→ Task details: Scan the entries that follow and copy out every line containing "Given".

→ Material provided:
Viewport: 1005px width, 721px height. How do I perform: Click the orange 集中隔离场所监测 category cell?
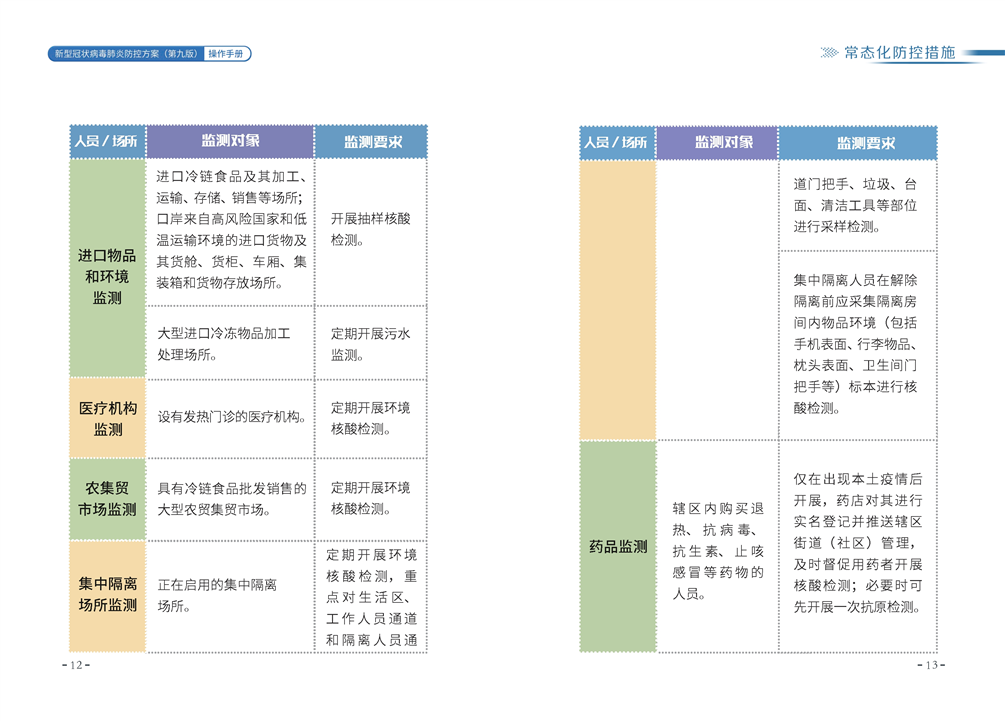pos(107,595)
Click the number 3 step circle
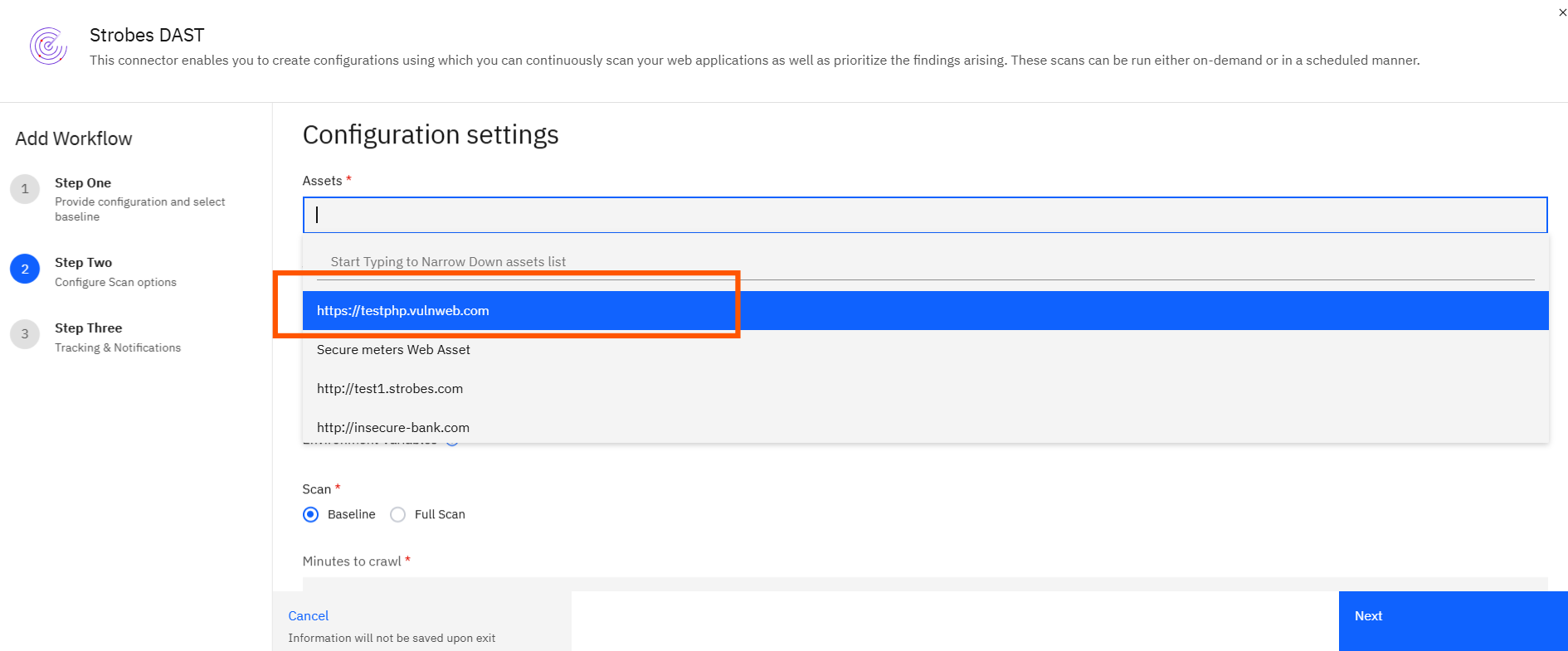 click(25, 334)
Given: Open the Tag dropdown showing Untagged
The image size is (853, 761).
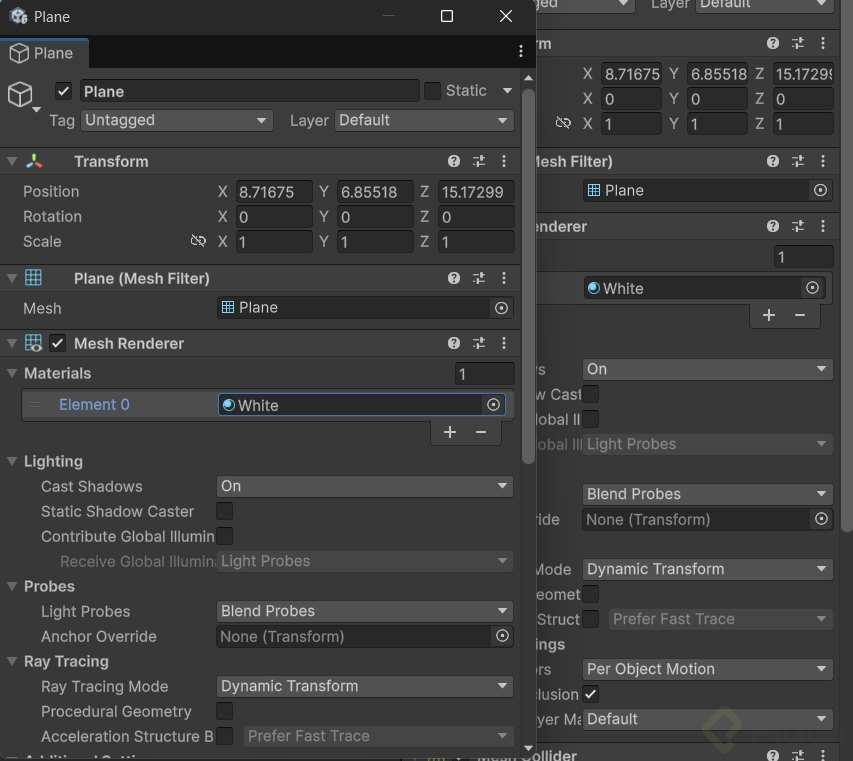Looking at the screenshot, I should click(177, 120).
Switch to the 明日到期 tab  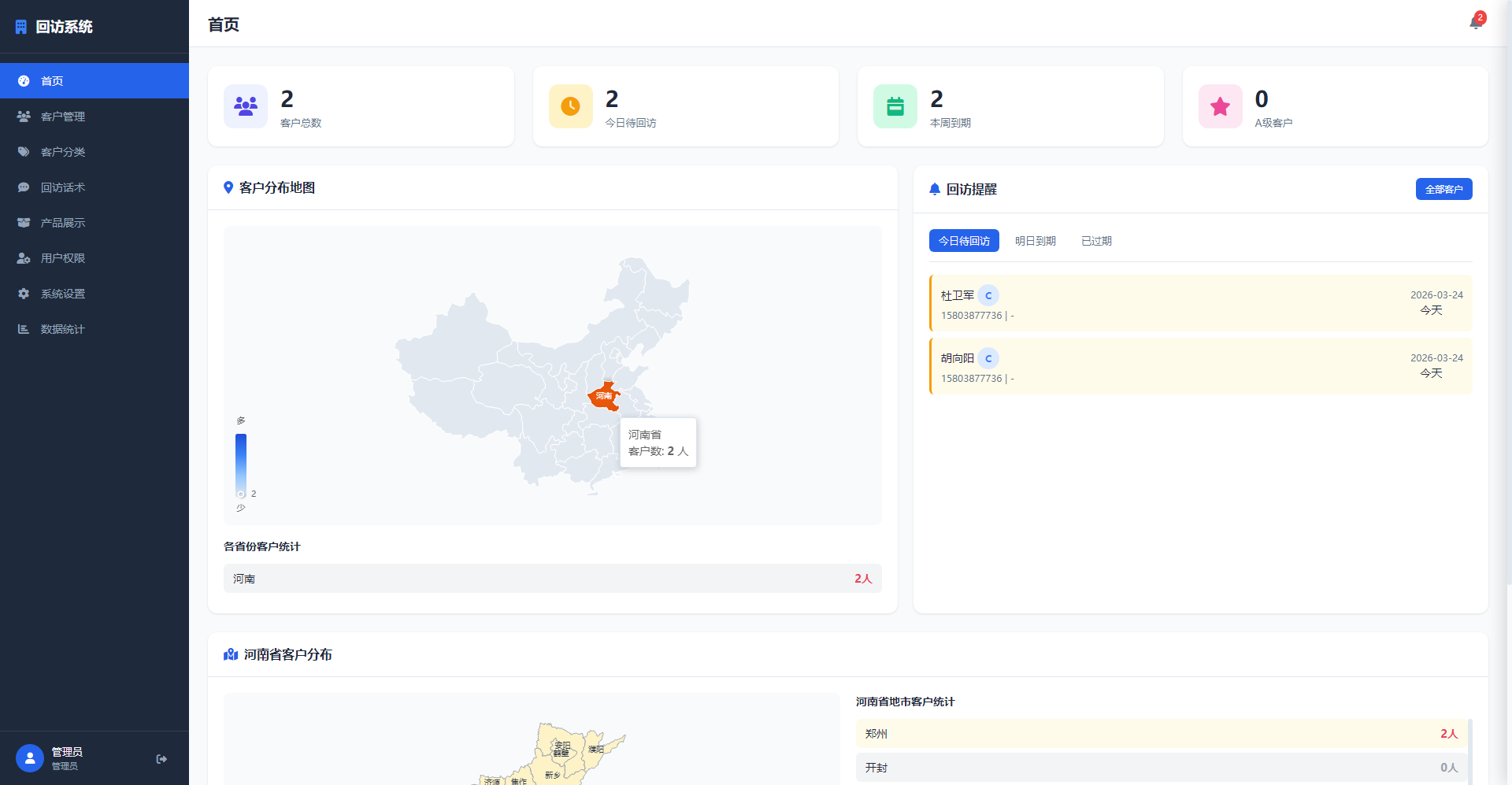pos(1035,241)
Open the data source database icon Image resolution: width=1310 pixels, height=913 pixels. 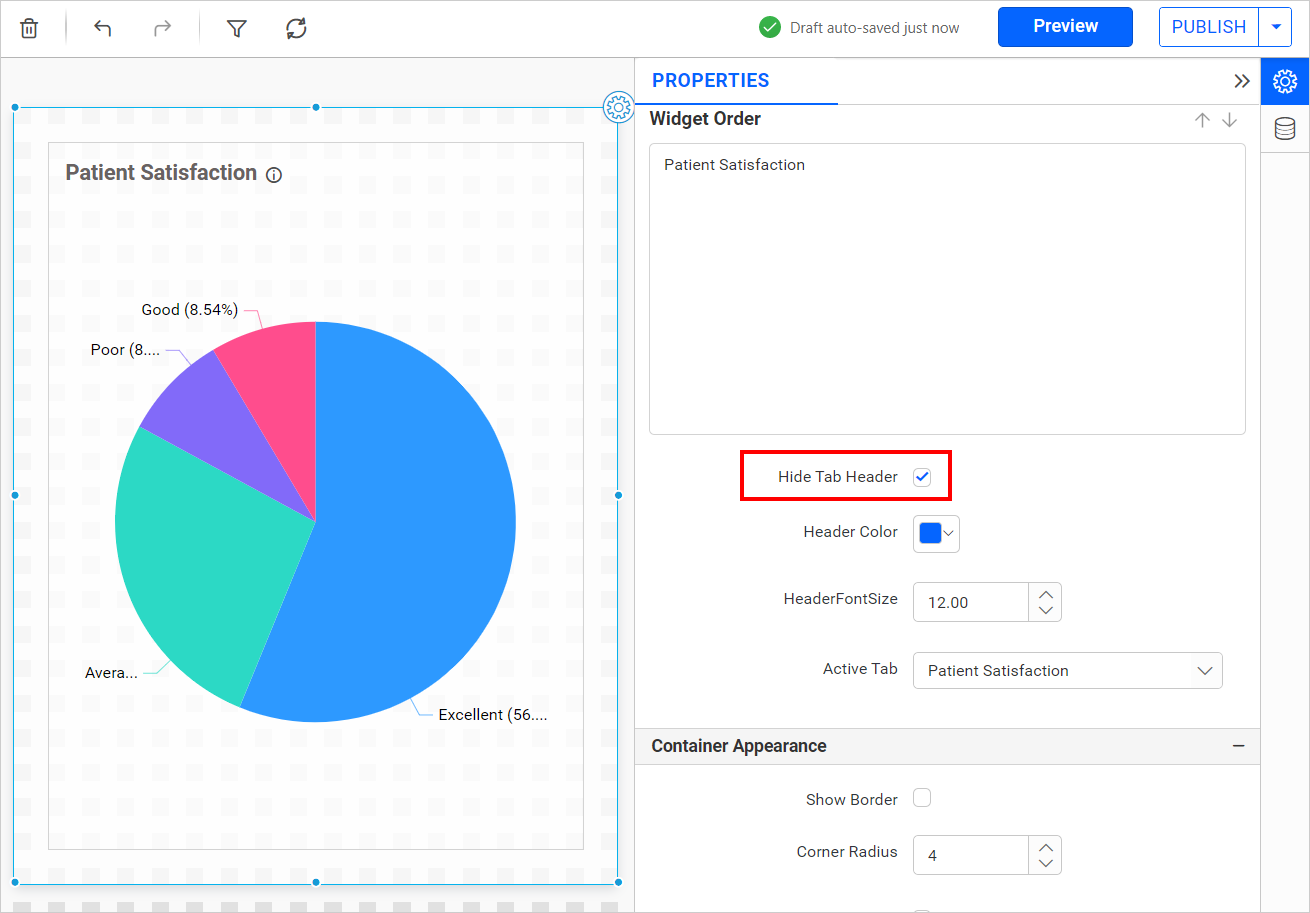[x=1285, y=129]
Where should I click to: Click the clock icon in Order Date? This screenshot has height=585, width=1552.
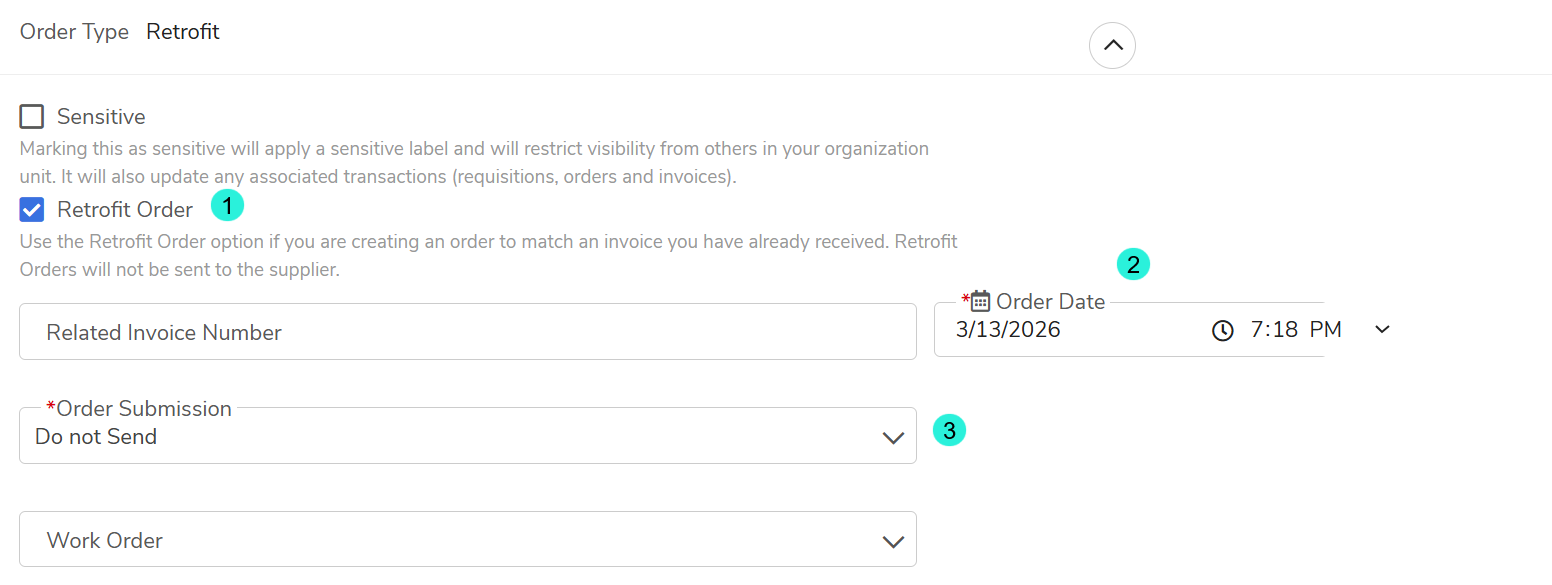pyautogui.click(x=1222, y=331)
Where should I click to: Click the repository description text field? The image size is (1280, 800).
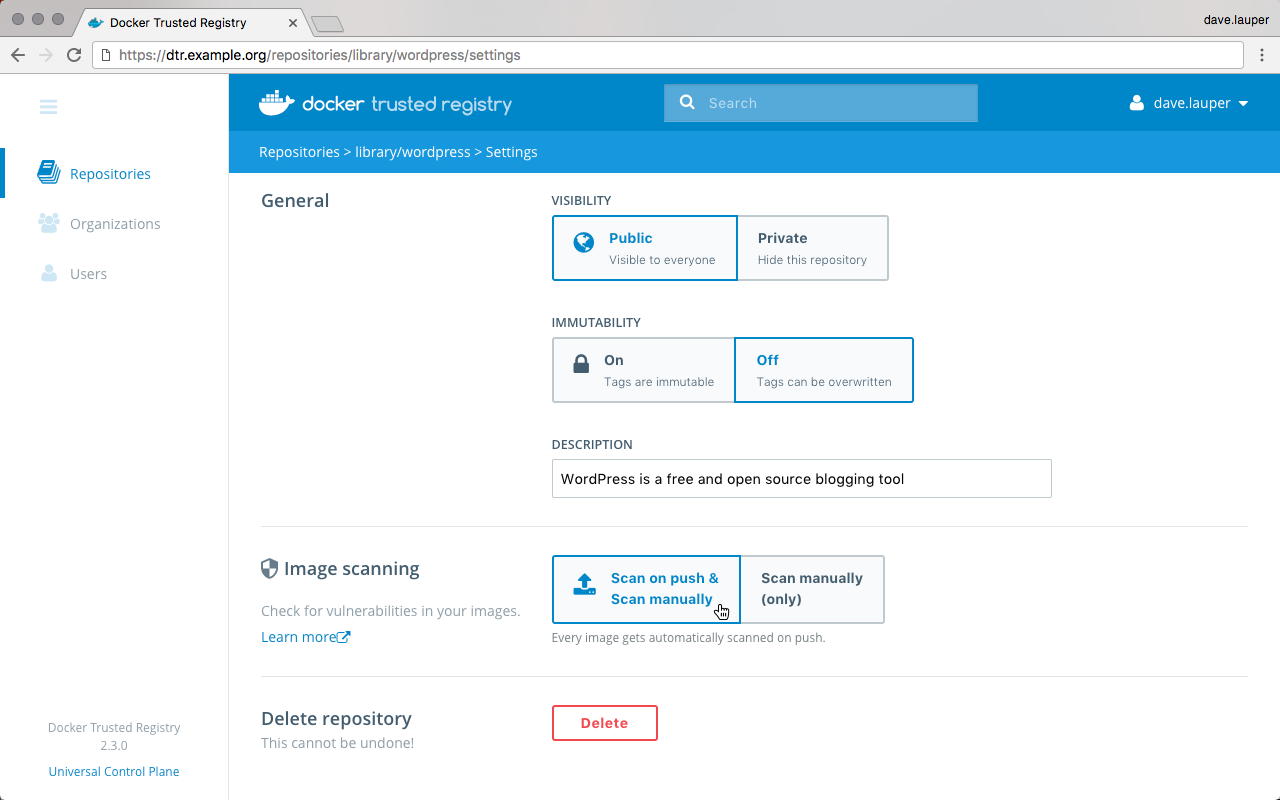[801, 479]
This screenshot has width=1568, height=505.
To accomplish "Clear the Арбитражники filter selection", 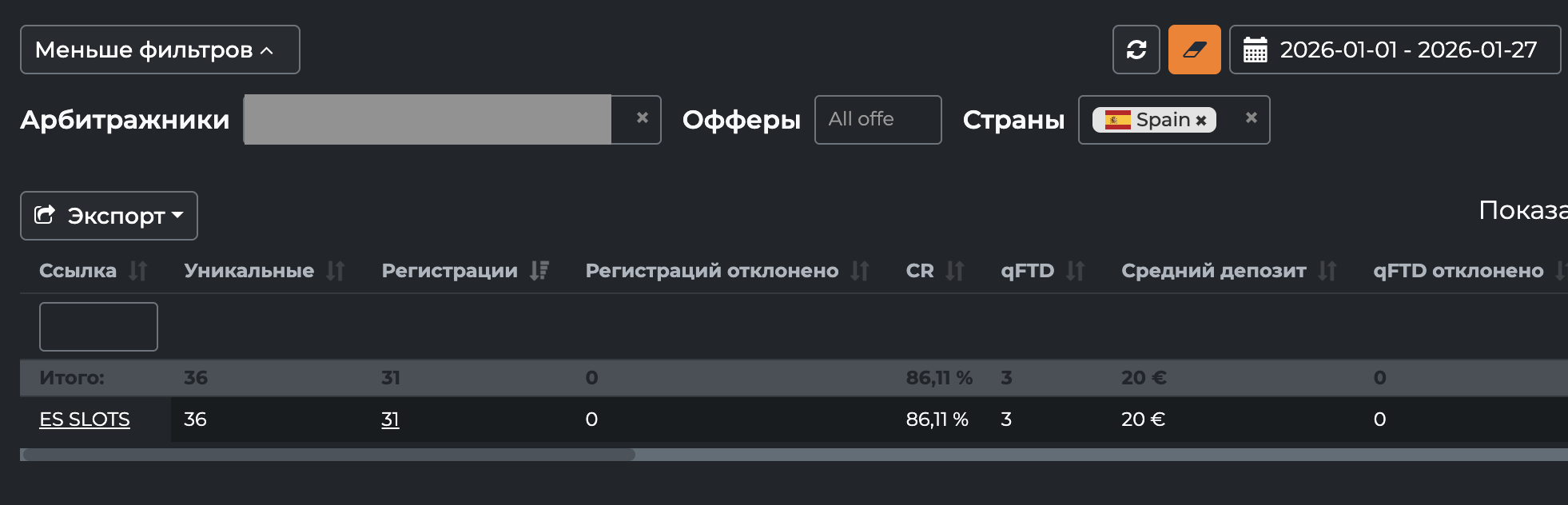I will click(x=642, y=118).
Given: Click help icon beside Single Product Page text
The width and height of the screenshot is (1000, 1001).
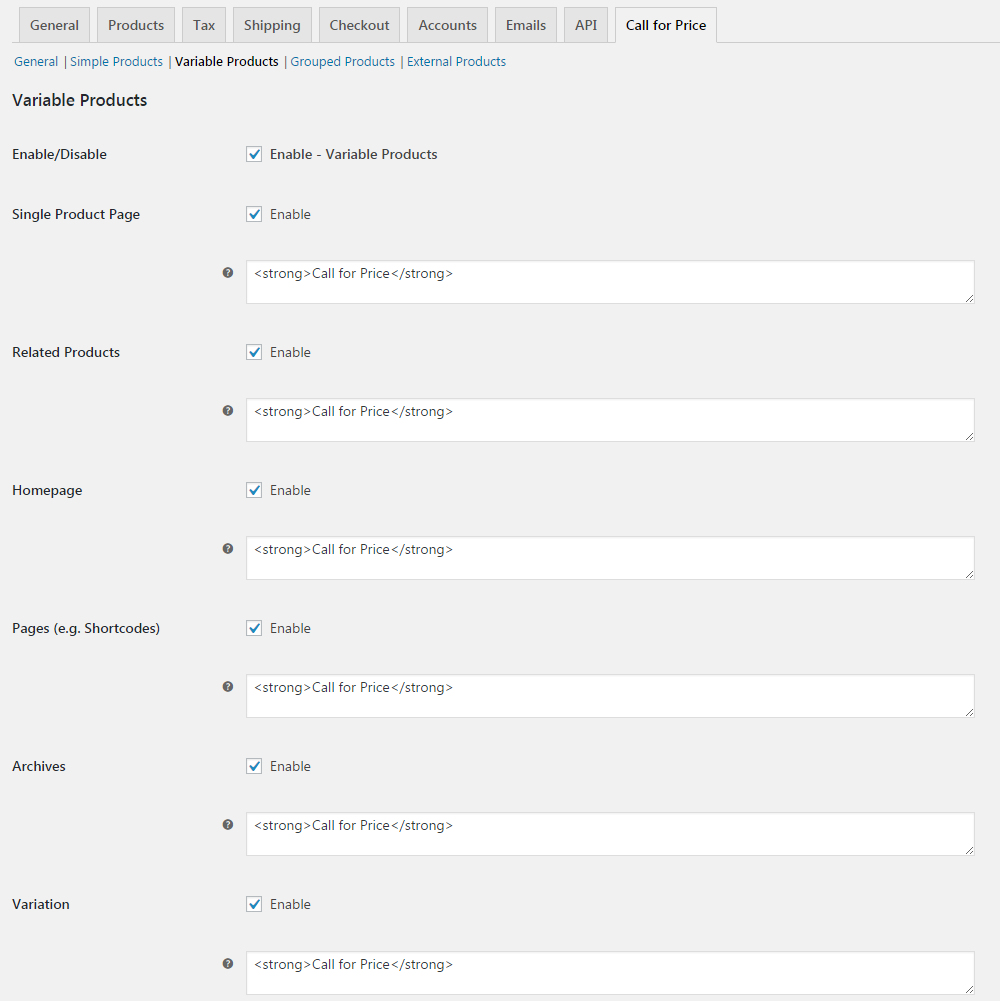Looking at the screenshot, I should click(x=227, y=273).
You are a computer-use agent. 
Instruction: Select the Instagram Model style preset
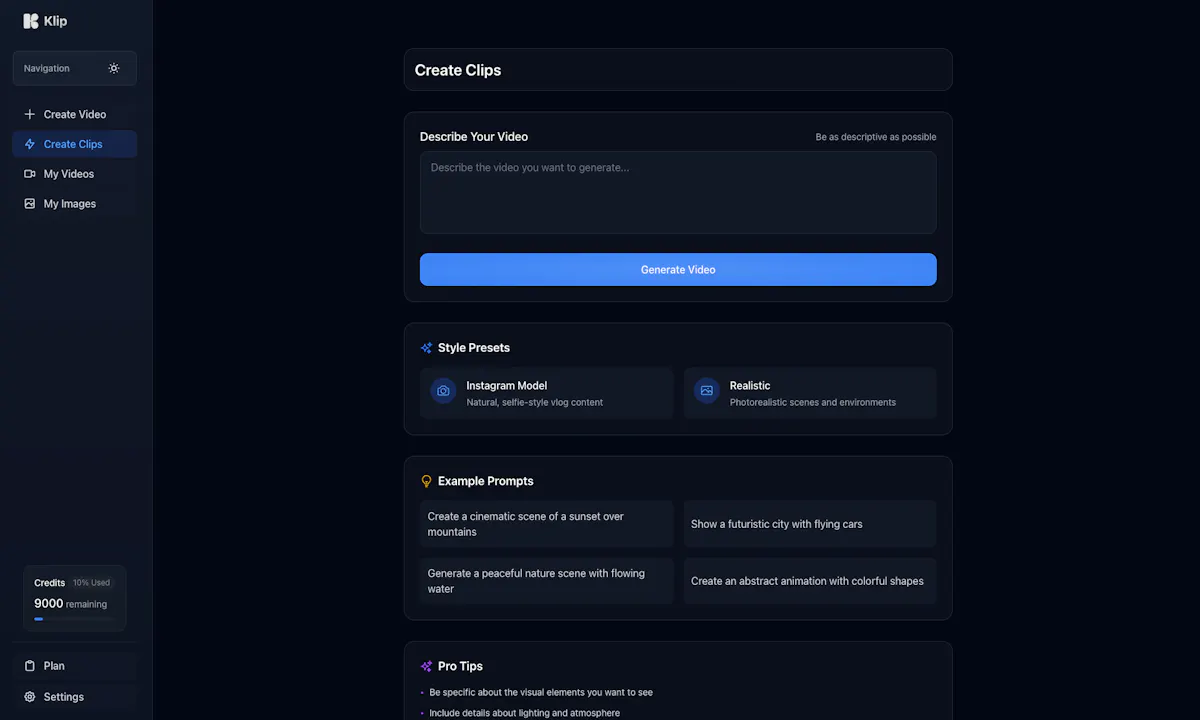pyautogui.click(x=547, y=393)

→ Your response:
Given: Open the Tag dropdown showing Untagged
Given: Click help icon beside Single Product Page text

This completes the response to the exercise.